Determine how many lines in the entries below contain the string "icon", treating uppercase and lowercase letters as distinct. Reply with the number alone.
----------
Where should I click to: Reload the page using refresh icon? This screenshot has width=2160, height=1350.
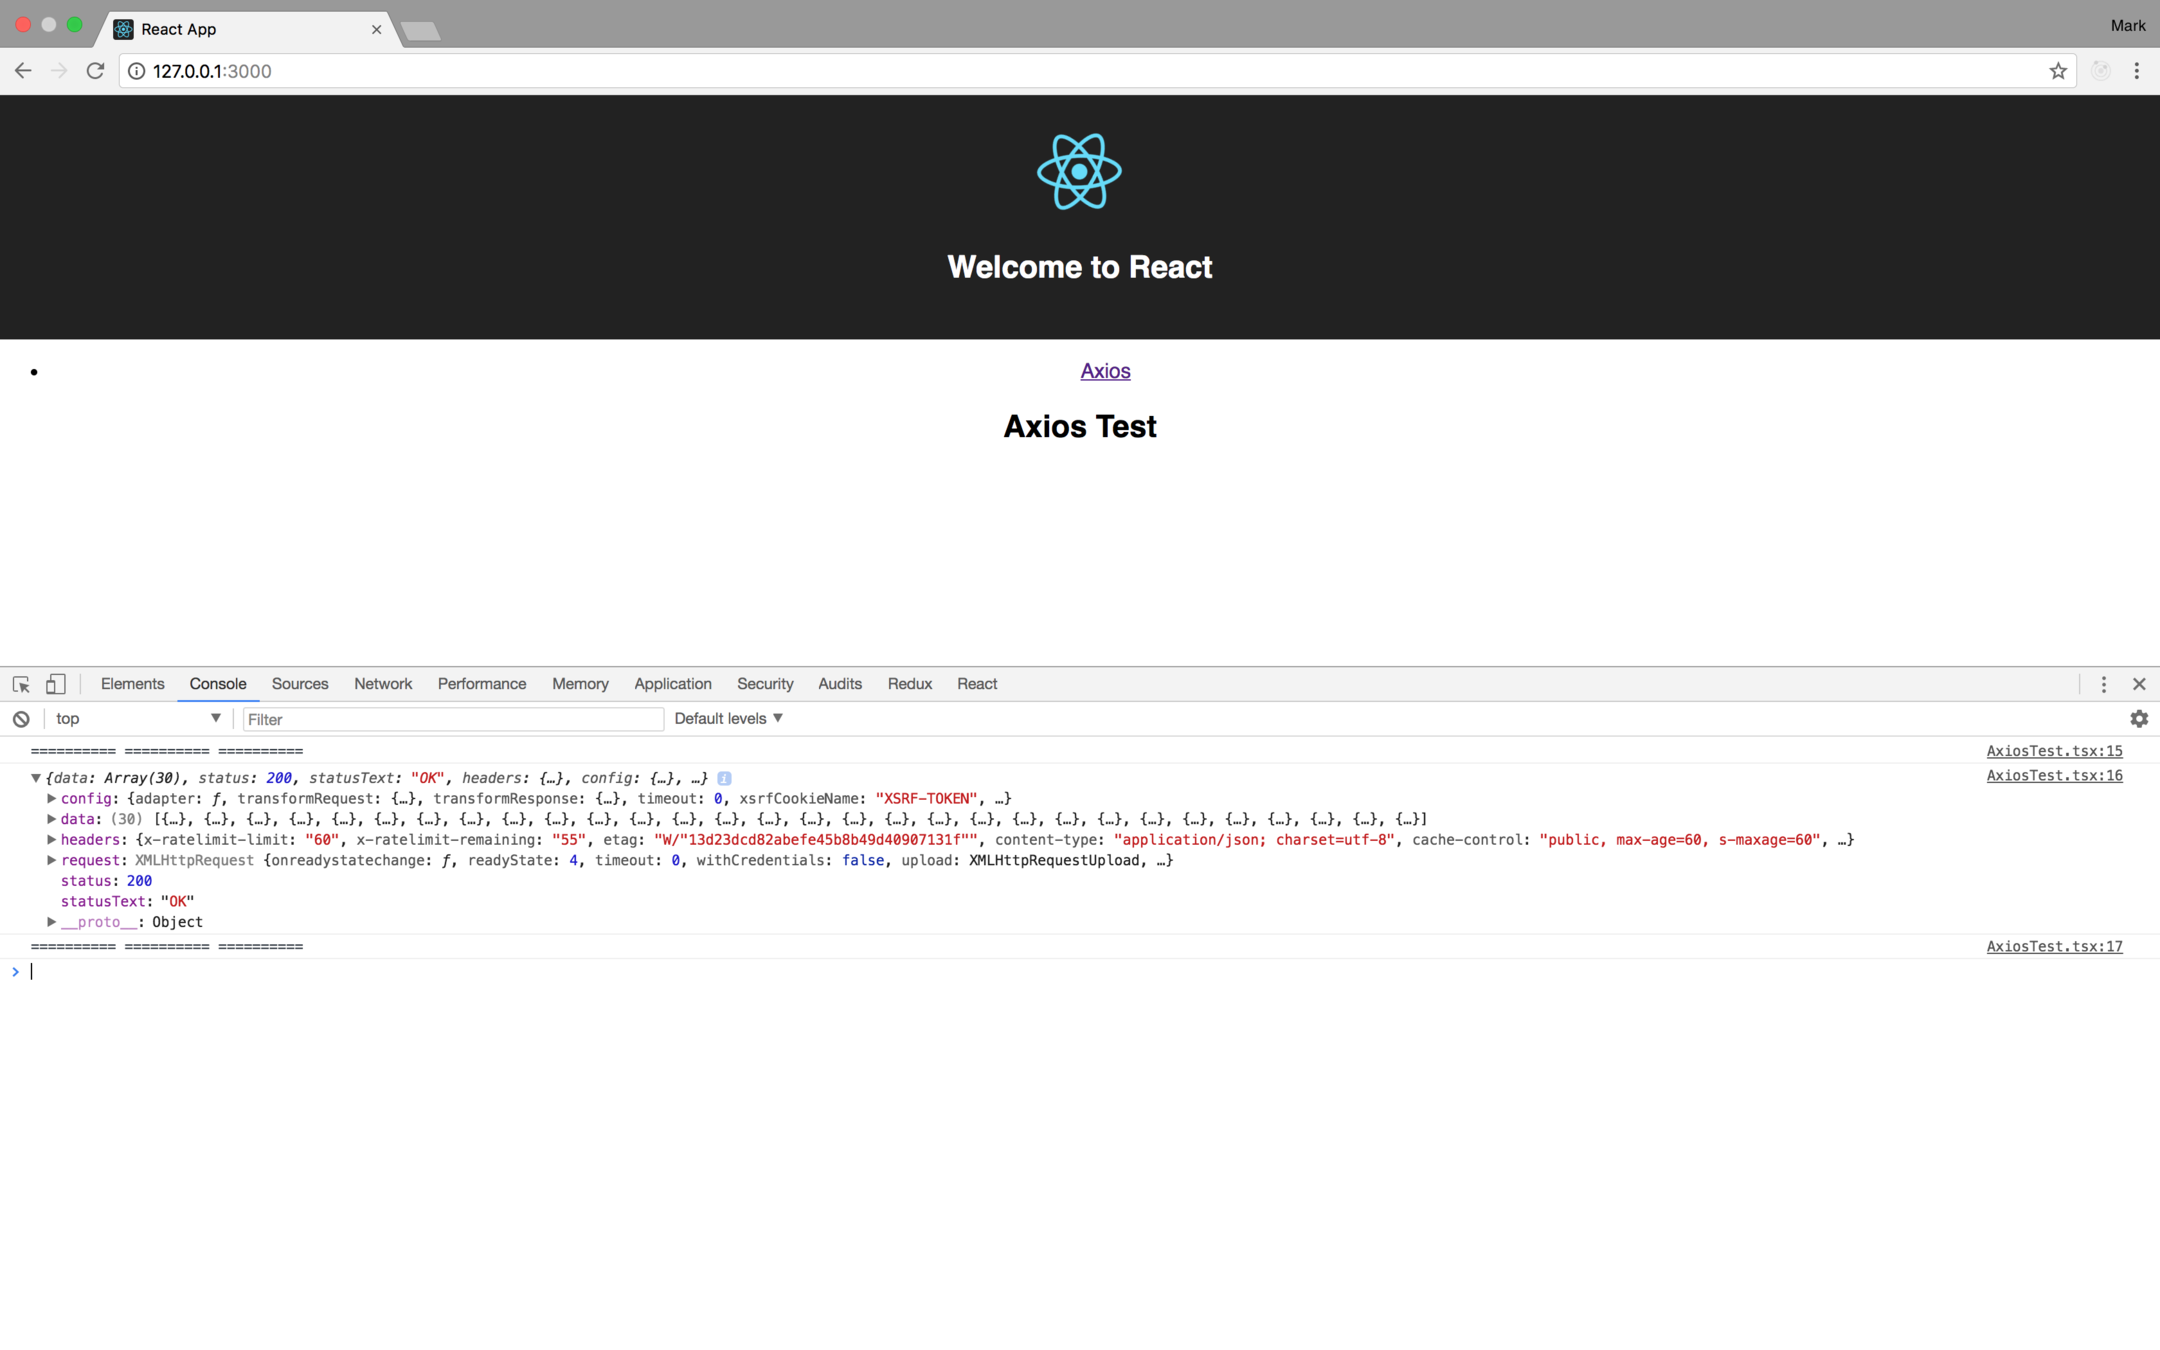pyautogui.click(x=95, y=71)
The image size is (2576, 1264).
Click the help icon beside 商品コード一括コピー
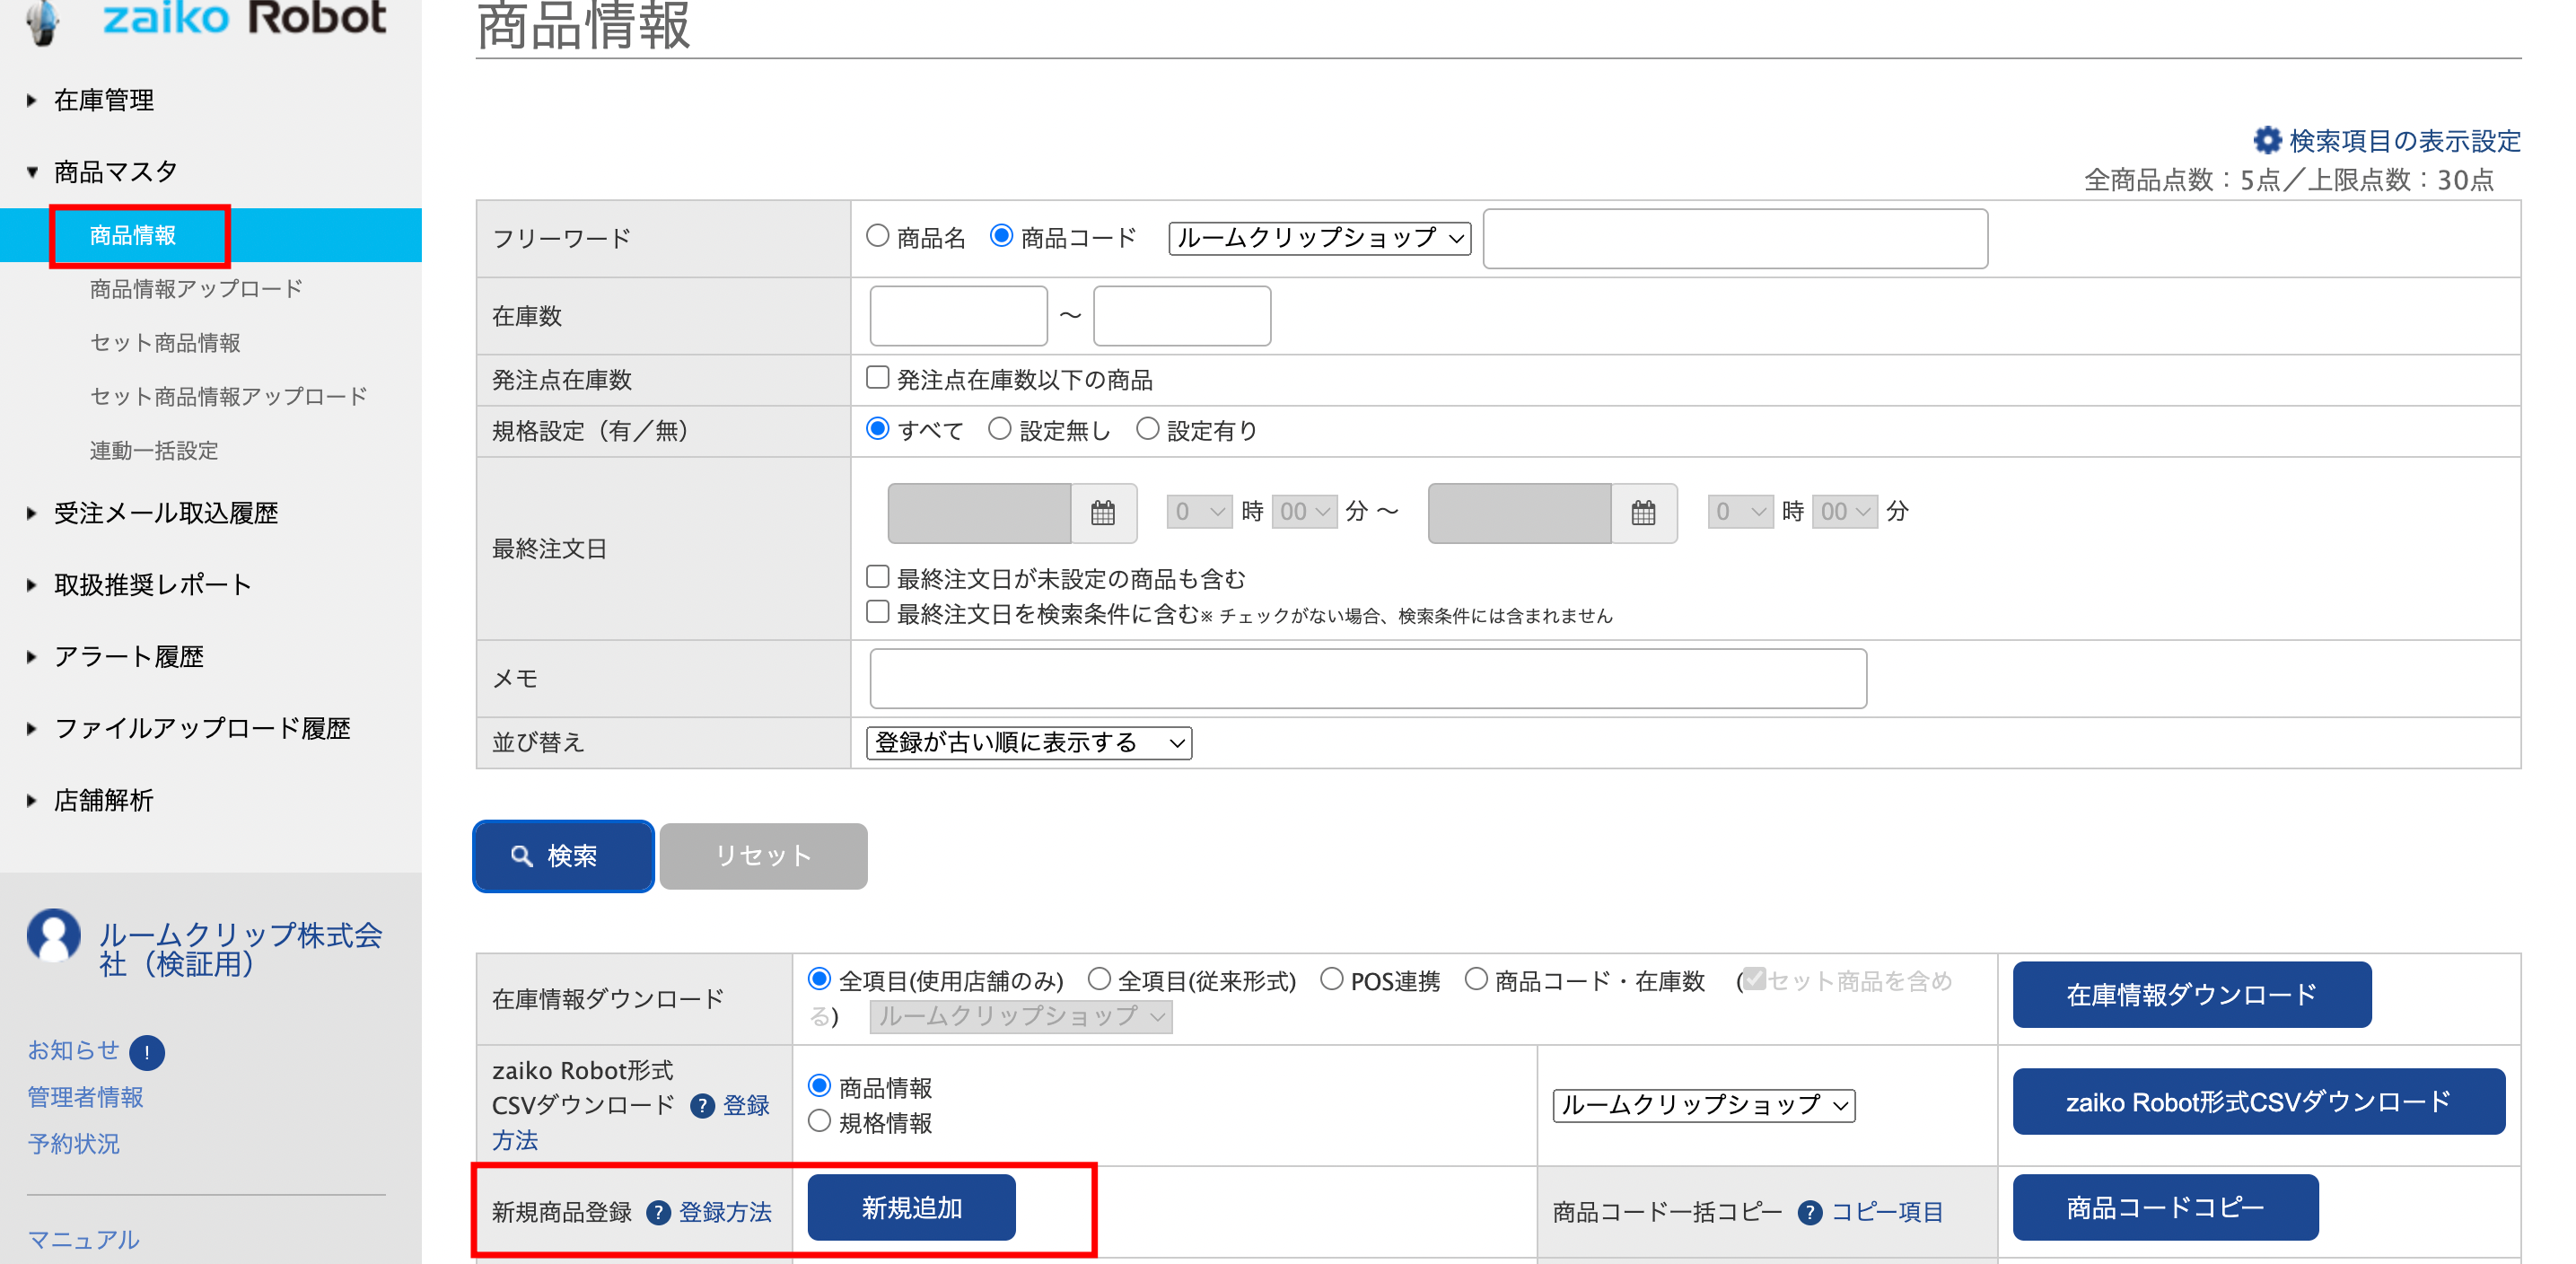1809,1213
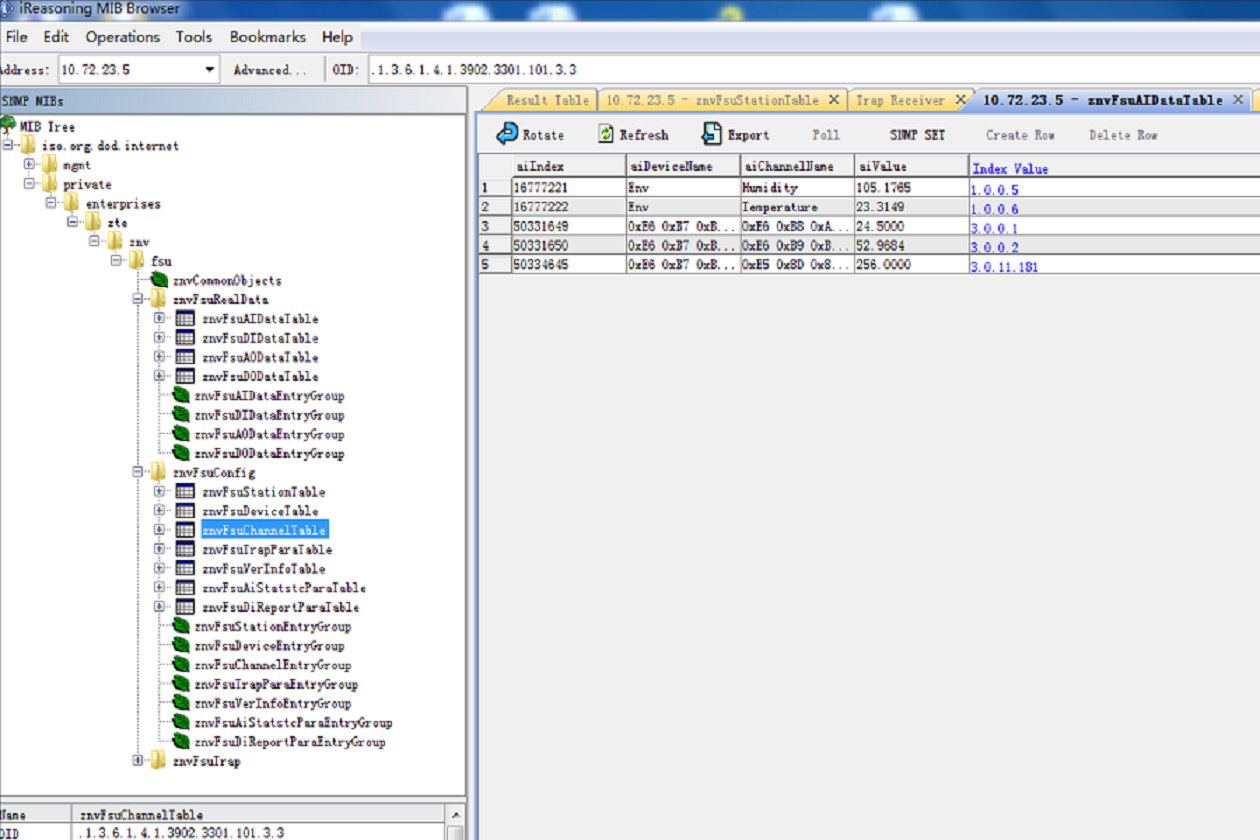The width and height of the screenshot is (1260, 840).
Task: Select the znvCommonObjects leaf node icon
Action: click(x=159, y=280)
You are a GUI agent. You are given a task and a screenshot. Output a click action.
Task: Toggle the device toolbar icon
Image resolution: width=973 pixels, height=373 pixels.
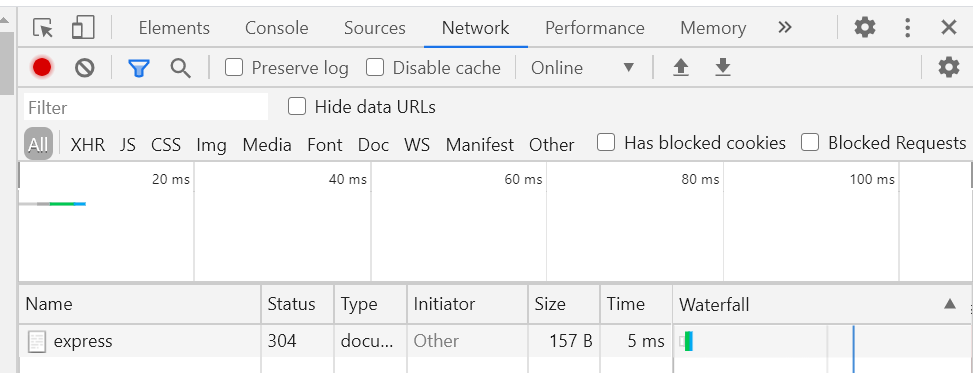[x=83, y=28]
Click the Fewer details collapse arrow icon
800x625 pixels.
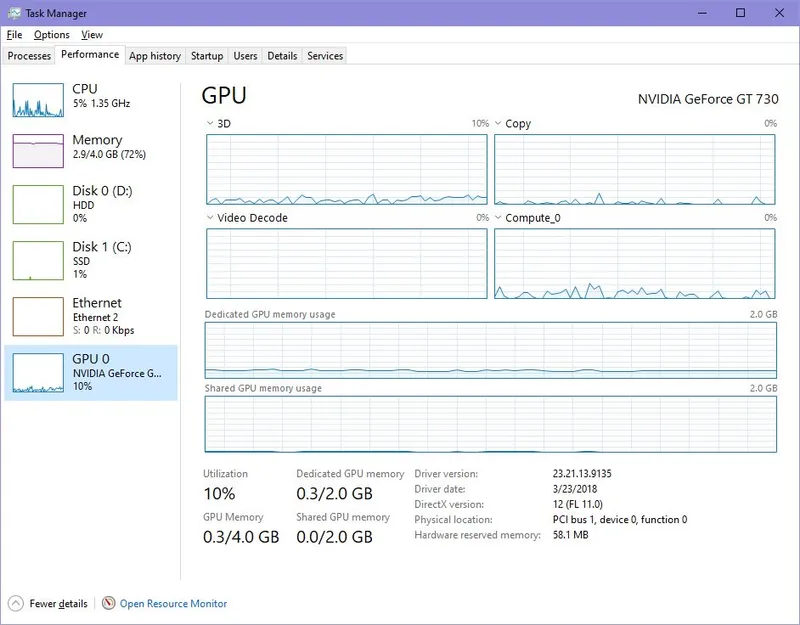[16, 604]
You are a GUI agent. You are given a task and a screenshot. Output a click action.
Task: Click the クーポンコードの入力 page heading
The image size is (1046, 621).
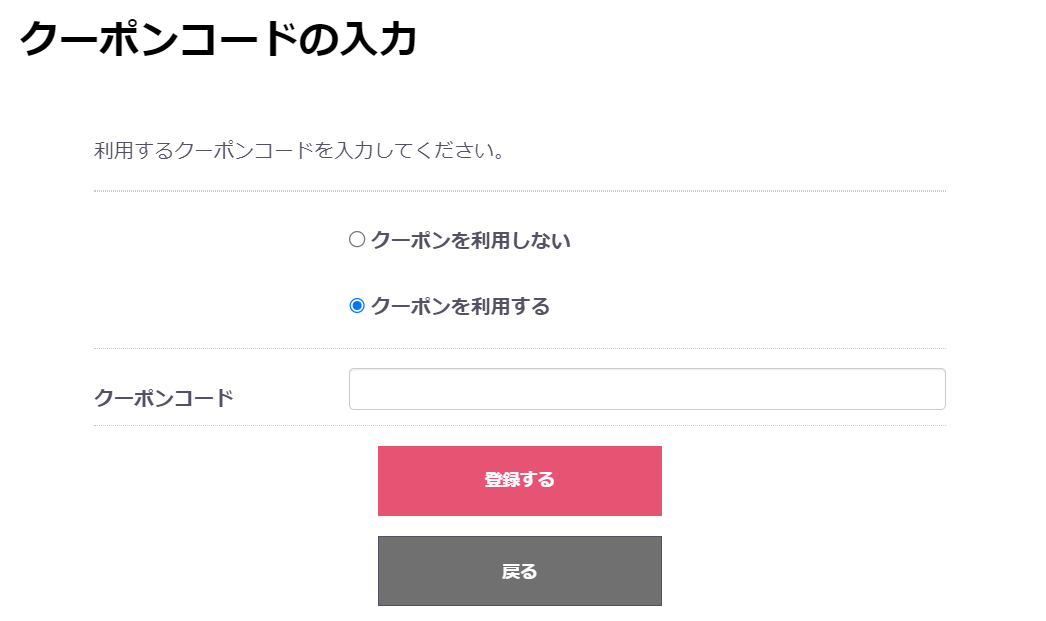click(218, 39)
----------
Task response ->
5